The Queen's 10-year pay freeze has the royal family facing the axe


Faced with £17 billion ($25.2 billion) in budget cuts, Britain's new government is showing Queen Elizabeth the axe. The pay axe, that is. Her subjects are imposing a 10-year freeze on her pay.

The 84-year-old monarch's allowance of £7.9 million ($11.7 million), which hasn't budged in two decades, is largely used to fund her day-to-day operations, including about 70% for her staff. Her finances are paid by a combination of grants for various purposes, and her expenses include £300,000 ($445,000) for stationery (Smythson of Bond Street gets her brisk thank-you note custom) and a reported £1.2 million ($1.78 million) just to entertain dignitaries. For example, Catherine Zeta-Jones was just made a CBE (or Commander of the British Empire, a figurehead honor), and an appropriate party was planned at Buckingham Palace.

Let's be frank.
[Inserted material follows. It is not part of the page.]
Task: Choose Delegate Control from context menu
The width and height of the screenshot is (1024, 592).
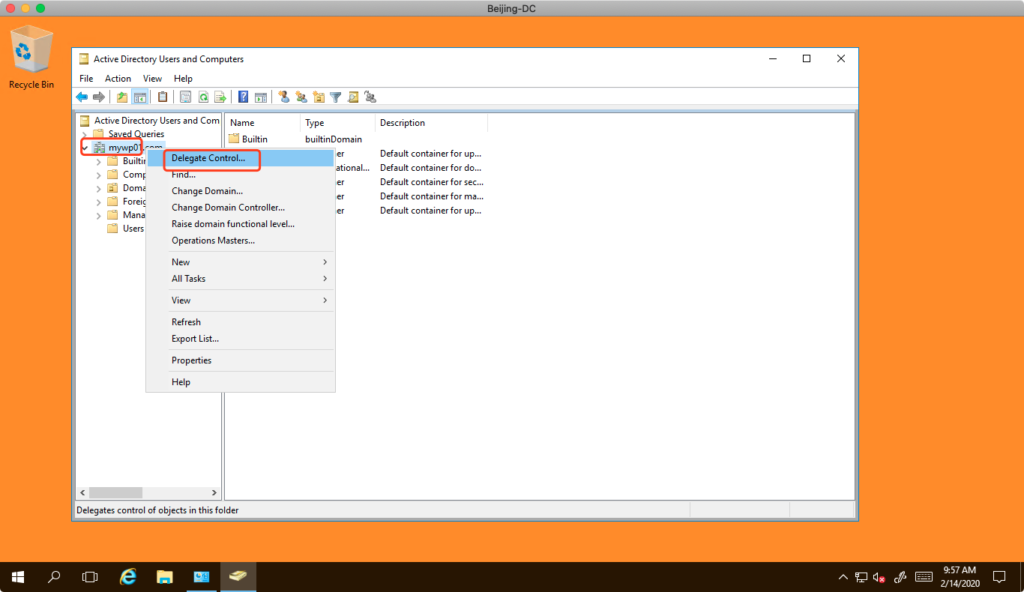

The royal family, the Windsors, remains one of the most fabulously wealthy in the Western world, and they are propped up by a number of tax loopholes and side budgets. But their finances are not just about their income. Much of it is on paper, sometimes literally. She inherited the combined stash of centuries of British plundering, including 7,000 paintings, 30,000 watercolors, half a million prints, and heaven knows how many priceless pieces of furniture, jewelry, and artifacts of historic import. But she holds that stuff in trust for the British public. It's not as if she can sell it on eBay or hold a yard sale at Windsor.

But it's also not as if she's spending the cash on yachts and vacations. Her days are filled, from dawn to after dark, with ribbon-cuttings, charity appearances, delicate diplomacy, and government-minding. Her extravagant pay buys her a prison of duty from which she and her family can never escape. Still, the palaces are pretty nice.

You might recall that the Queen has suffered the slings and arrows of economic vicissitudes before. In 1992, as part her so named annus horribilus that included the divorce of two sons and a fire at Windsor Castle (things got worse), she bowed to public pressure and voluntarily began paying taxes. Strange to think that she did it with money that had her own head on it.

Just as she did in 1992, she agreed to the demands of austerity, although the British press reported that she asked for a raise.

So you're not the only one who didn't get one this year.